Извлеките из отрывка об архитектуре экспрессионизма фрагмент без изменений, начиная со слов «Со временем и» и заканчивая словами «и абстрактную геометрию.».

## Отрывок из источника
>>

Первая и едва ли не самая известная постройка экспрессионизма — Большой драматический театр в Берлине, выстроенный в 1919 году по проекту Ханса Пельцига и прозванный сталактитовой пещерой, не дожил до наших дней. А вот второй знаменитый шедевр — башня Эйнштейна, возведенная в Потсдаме под Берлином в 1917–1921 годах по проекту Эриха Мендельсона, сохранилась. Этот бетонный чудо-дом, все углы которого стремятся закруглиться, все прямые линии изогнуться, а все геометрические объемы «оплыть», как горячая свеча, до сих пор служит обсерваторией. Пропорции этой постройки совершенны, ее формы оригинальны и выразительны, но в то же время в ней трудно признать произведение архитектуры. Она производит впечатление скорее огромной скульптуры, уникального выставочного экспоната или в крайнем случае модели постройки, исполненной в натуральную величину. Это ощущение неправдоподобия связано не только с уникальностью ее облика, но и с материалом, из которого она выполнена: поверхность из оштукатуренного бетона выглядит довольно неряшливо и как-то по-бутафорски.

«Экспрессионизм сделал революционный жест, воздев руку со сжатым кулаком из папье-маше»5. Эти слова Вальтер Беньямин адресовал коллегам-литераторам, но в них при желании можно увидеть намек и на архитектурные произведения. Во всяком случае, сходное впечатление на известного критика К. Шеффлера произвела архитектура Большого драматического театра Пельцига: «Это строение, кажущееся колоссальным и массивным, представляет собой просто блестящую кулису... Все, что якобы несет, растет и поддерживает, на самом деле несомо и поддерживаемо другими элементами. Архитектура сама играет здесь спектакль»6.

Рационализм и аура

Со временем и сами экспрессионисты вынуждены были признать, что новая архитектура не справилась с возложенными на нее художественными, социальными и нравственными задачами. И как в начале века создатели югендстиля, пресытившись буйством красок и форм, устав от экзальтации и чрезмерного эмоционального напряжения, взяли курс на «целесообразность и упрощение», так и их ученики через двадцать лет повернули в том же направлении. Преклонение перед индивидуальностью сменилось теперь ориентацией на среднестатистического человека. Идеалом вместо далекого патриархального прошлого было провозглашено прекрасное будущее, основанное на разумных, научных началах. Таинственному и далекому предпочли зримый материальный мир, сложности и непредсказуемости — простоту, целесообразность и порядок, а капризным завихрениям живой природы — безукоризненно точный технический механизм и абстрактную геометрию.

<<

## Фрагмент набора данных

>>

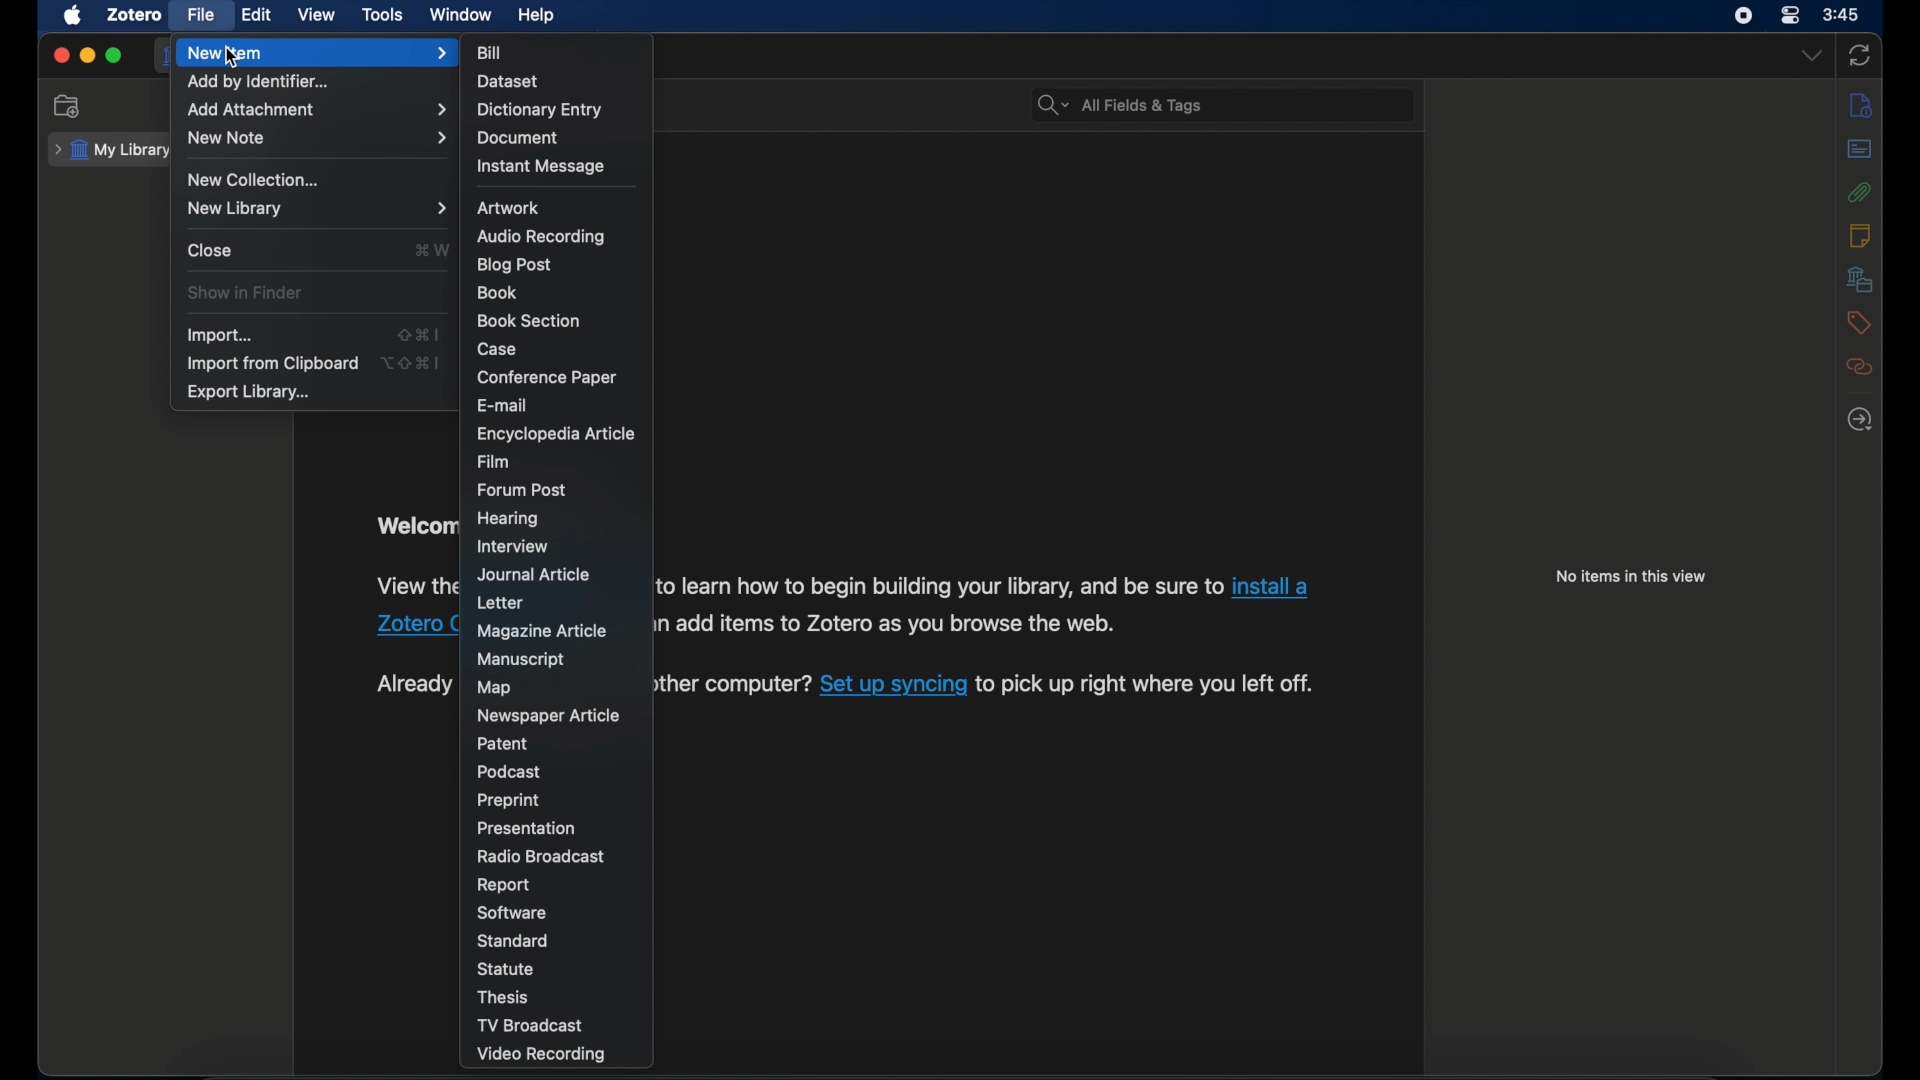 The image size is (1920, 1080). I want to click on new item, so click(319, 53).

<<

## Результат задания
Со временем и сами экспрессионисты вынуждены были признать, что новая архитектура не справилась с возложенными на нее художественными, социальными и нравственными задачами. И как в начале века создатели югендстиля, пресытившись буйством красок и форм, устав от экзальтации и чрезмерного эмоционального напряжения, взяли курс на «целесообразность и упрощение», так и их ученики через двадцать лет повернули в том же направлении. Преклонение перед индивидуальностью сменилось теперь ориентацией на среднестатистического человека. Идеалом вместо далекого патриархального прошлого было провозглашено прекрасное будущее, основанное на разумных, научных началах. Таинственному и далекому предпочли зримый материальный мир, сложности и непредсказуемости — простоту, целесообразность и порядок, а капризным завихрениям живой природы — безукоризненно точный технический механизм и абстрактную геометрию.